** begin **

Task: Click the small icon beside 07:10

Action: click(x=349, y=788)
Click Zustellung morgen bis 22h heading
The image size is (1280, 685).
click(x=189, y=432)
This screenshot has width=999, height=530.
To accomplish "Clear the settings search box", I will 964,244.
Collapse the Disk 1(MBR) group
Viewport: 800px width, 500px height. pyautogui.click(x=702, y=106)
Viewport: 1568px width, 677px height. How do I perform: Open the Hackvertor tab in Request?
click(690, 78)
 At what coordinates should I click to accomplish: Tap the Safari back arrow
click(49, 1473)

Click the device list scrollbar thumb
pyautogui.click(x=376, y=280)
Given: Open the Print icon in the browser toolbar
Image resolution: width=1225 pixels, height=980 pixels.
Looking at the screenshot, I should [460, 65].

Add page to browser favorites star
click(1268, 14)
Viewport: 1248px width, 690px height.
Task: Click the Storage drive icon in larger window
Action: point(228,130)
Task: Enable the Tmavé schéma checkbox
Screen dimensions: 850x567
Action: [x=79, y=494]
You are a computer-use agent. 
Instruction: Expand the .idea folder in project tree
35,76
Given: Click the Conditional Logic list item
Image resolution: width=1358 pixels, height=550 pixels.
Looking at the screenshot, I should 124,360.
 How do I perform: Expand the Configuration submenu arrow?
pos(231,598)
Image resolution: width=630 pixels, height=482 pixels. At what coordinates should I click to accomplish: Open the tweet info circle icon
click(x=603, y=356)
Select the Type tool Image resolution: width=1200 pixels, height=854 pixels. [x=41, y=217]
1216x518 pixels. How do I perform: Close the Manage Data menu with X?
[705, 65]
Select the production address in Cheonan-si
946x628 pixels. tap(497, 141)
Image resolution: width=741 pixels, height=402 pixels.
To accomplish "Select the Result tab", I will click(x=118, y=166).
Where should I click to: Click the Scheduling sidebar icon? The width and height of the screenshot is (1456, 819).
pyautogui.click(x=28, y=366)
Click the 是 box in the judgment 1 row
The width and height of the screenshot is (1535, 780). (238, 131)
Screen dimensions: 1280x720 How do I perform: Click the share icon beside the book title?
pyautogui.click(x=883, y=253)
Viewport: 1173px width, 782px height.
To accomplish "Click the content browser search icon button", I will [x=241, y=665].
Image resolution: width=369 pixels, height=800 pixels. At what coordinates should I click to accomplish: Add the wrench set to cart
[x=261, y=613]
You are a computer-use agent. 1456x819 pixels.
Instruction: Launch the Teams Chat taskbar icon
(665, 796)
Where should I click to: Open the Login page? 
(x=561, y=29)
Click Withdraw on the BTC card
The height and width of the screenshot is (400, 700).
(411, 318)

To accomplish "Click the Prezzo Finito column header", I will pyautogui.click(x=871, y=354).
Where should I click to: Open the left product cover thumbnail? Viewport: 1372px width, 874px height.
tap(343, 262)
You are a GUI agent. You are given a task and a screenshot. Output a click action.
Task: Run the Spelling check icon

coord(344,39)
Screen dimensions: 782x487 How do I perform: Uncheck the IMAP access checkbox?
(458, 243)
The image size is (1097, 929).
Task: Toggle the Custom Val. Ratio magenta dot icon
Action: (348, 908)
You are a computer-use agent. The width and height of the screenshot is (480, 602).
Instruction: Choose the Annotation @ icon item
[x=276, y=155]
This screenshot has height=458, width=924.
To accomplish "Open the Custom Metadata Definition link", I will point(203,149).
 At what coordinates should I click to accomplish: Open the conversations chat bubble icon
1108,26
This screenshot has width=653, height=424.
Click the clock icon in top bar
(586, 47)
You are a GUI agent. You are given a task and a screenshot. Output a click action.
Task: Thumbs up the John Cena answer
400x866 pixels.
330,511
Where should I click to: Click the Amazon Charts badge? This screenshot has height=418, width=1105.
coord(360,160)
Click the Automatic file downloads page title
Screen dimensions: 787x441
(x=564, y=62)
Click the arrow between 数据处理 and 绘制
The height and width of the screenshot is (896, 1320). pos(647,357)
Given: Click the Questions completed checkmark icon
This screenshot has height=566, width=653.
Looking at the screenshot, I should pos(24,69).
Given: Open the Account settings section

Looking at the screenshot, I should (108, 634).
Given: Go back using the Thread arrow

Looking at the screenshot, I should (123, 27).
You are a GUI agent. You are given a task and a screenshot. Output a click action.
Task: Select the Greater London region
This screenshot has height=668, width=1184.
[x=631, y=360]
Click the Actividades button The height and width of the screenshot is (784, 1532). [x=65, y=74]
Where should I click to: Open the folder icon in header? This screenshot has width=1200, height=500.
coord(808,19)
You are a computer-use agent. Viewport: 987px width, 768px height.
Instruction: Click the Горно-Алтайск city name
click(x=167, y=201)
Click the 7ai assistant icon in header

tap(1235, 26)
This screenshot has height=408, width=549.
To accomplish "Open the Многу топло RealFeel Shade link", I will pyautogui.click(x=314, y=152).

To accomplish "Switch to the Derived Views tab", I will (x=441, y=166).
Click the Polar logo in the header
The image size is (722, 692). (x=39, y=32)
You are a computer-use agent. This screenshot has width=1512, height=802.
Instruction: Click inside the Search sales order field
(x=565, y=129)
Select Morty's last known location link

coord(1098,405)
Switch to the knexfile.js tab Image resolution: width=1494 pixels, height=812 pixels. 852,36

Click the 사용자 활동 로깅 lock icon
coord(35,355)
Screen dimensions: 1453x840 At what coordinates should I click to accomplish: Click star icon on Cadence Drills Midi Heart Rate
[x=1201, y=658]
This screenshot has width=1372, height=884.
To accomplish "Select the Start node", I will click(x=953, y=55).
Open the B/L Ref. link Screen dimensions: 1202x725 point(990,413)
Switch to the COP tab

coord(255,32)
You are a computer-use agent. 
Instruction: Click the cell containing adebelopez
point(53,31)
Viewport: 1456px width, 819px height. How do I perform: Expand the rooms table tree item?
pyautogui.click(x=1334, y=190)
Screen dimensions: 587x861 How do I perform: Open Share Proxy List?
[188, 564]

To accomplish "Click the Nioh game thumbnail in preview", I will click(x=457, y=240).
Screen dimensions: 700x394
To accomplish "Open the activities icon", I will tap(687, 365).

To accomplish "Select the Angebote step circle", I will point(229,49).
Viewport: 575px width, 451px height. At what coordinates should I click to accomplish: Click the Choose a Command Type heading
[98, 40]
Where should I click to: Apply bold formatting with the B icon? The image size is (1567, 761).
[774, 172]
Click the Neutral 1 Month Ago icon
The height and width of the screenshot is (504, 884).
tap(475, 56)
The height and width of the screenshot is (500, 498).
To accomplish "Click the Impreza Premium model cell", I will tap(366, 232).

** end **

- _WHAT IS EXPECTED_:
Starting at the line that contains "Viewport: 1456px width, 819px" and ending at the last line of the data, write out those lines again with the requests included, and move every coordinate in the answers up by 84.

- _CORRECT RESULT_:
Viewport: 1456px width, 819px height. How do I perform: Expand the rooms table tree item?
pyautogui.click(x=1418, y=274)
Screen dimensions: 587x861 How do I perform: Open Share Proxy List?
[272, 648]

To accomplish "Click the Nioh game thumbnail in preview", I will click(x=541, y=324).
Screen dimensions: 700x394
To accomplish "Open the activities icon", I will tap(771, 449).

To accomplish "Select the Angebote step circle", I will point(313,133).
Viewport: 575px width, 451px height. At what coordinates should I click to accomplish: Click the Choose a Command Type heading
[182, 124]
Where should I click to: Apply bold formatting with the B icon? The image size is (1567, 761).
[858, 256]
Click the Neutral 1 Month Ago icon
The height and width of the screenshot is (504, 884).
tap(559, 140)
The height and width of the screenshot is (500, 498).
To accomplish "Click the Impreza Premium model cell", I will tap(450, 316).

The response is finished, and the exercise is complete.